It is rare that a governance proposal gets a lot of media attention, but the last one from the Uniswap Foundation did (e.g. here, here, and here). Last Friday, they submitted a proposal to activate the so-called “fee switch” in the Uniswap protocol. If the proposal passes – and most observers expect it will – Uniswap token holders who stake and delegate their UNI tokens will receive a part of the fees that users of the protocol pay when swapping tokens on the decentralized exchange.

For anyone who has been following Uniswap, this should not come as a surprise: Uniswap’s fee-switch has been long debated, and its activation was, in my personal opinion, long overdue.

So, what’s all the fuss about?

The first thing that caught people’s attention was the price reaction of the UNI token: Right after the proposal was published, its price started to climb, increasing by as much as 78% in a matter of an hour and adding a whopping 3bn USD to UNI’s market cap. These kinds of numbers get people excited. Who wouldn’t want the value of their favorite protocol increase by more than 50% in a day? But as the dust settles, many people are asking themselves which broader lessons can be learnt from the Uniswap case.

Here are the two aspects which I think every builder, operator or investor in the crypto space should understand:

Governance matters

If you had any doubts before whether or not governance is important, the Uniswap case should settle that question once and for all: the price reaction of the UNI token, which was purely based on a single governance proposal, speaks for itself. But beyond the price, the proposal has led to much debate in the crypto community. Governance frameworks, regulatory implications, protocol design – these and many more topics are now being discussed in the community and crypto media as a result of the Uniswap Foundation’s governance proposal. Suddenly, governance is front-page news – and rightly so.

Value accrual is king

While fundamentals tend to fade into the background in every bull market, with memes and narratives driving price movements, UNI’s reaction is a stark reminder that the market does care about value accrual. This is not to say that other factors do not matter, especially in the short term.
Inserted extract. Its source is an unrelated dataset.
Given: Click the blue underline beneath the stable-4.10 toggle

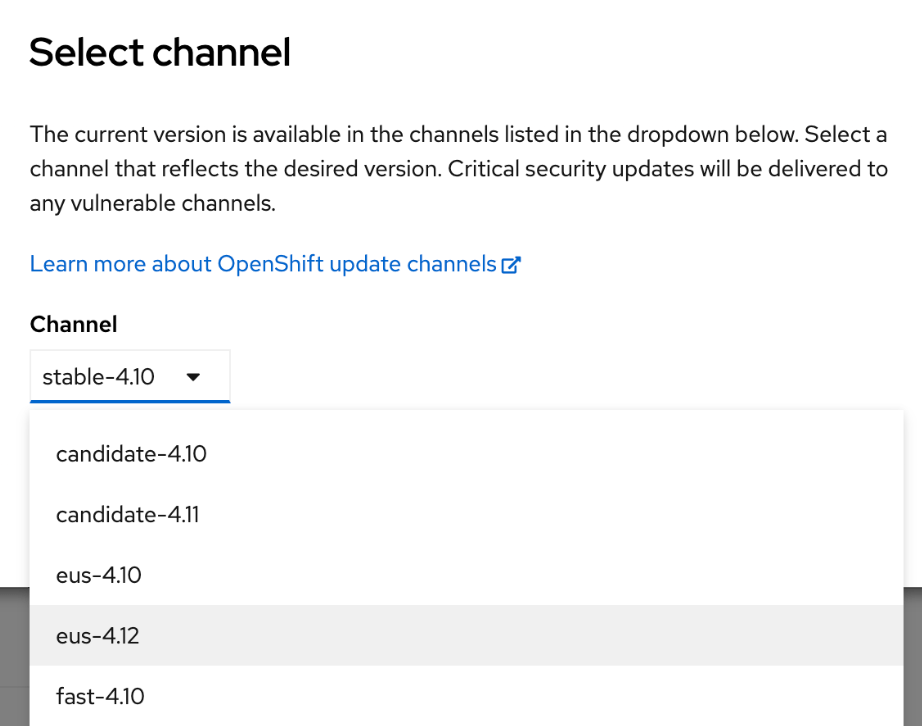Looking at the screenshot, I should [130, 402].
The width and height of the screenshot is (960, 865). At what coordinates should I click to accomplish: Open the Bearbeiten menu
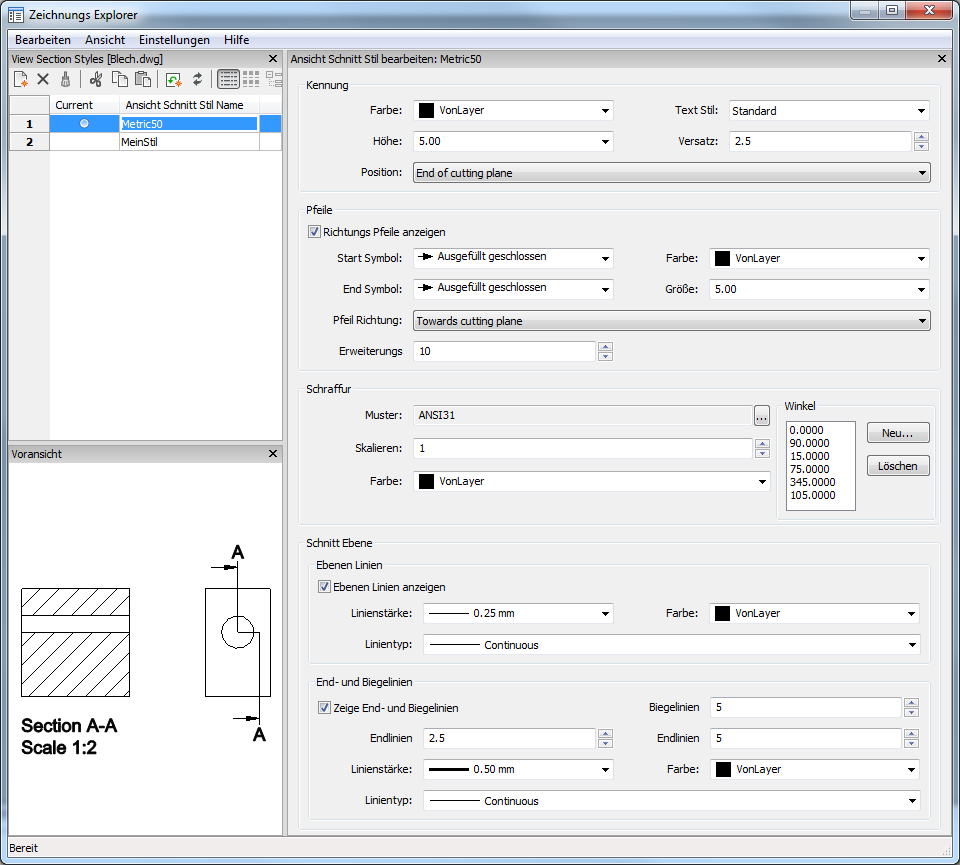43,40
But prices cannot sustain irrationally high levels forever without anything behind them. It is reassuring to see that the market does value sound fundamentals.

So much for Uniswap. But since you are reading this in the Q Blog, you might ask yourself: What are the implications for Q?

In short: None. At least, not directly.

I am saying this not because I don’t like what Uniswap is going to (most likely) implement. Quite the opposite: While I think that some of the details of the proposal can surely be debated, it is clearly a strong move in the right direction.

But: the Q community, including its initiators and early developers, have taken care of both topics highlighted above from the very beginning: Governance and value accrual mechanisms are at the very heart of the Q Protocol, and I believe Q’s design is best-in-class in both respects. I know that this may sound terribly immodest, but, as the saying goes: “It ain’t braggin’ if you’ve really done it”. And those who have been part of the Q community for a while will confirm that these are things we deeply care about.

Q’s governance system is unique in that it combines what we call the “trinity of governance” within one protocol: Rrule setting, enforcement and dispute resolution. Furthermore, Q allows other applications to “opt in” to its governance features, thereby creating “shared governance security”. People and protocols using Q do not need to engage in guesswork on how protocol decisions are made – Q’s governance is both transparent and secure.

With regards to value accrual, Q introduces the novel concept of governance fees that arebased on the value of applications supported by Q. This makes the protocol independent from both transaction fees and inflation subsidies, an ailment of many protocols. Fees are distributed to key stakeholders of the system: Q token holders, validator nodes and root nodes. This aligns economic incentives and ensures that those who contribute to Q’s security are adequately rewarded. In other words,

value accrues where value is created.

Technically, the distribution mechanism is based on an elegant claiming function that can be triggered by any Q token holder. While the details of the smart contract design are beyond the scope of this blog post, it is important to note that the mechanism is highly gas-efficient and avoids unnecessary steps to be taken by Q token holders.

Let me close with this: I encourage everyone to study governance frameworks and tokenomics design of Q and of other projects. The recent developments in Uniswap should prove that it’s worth it.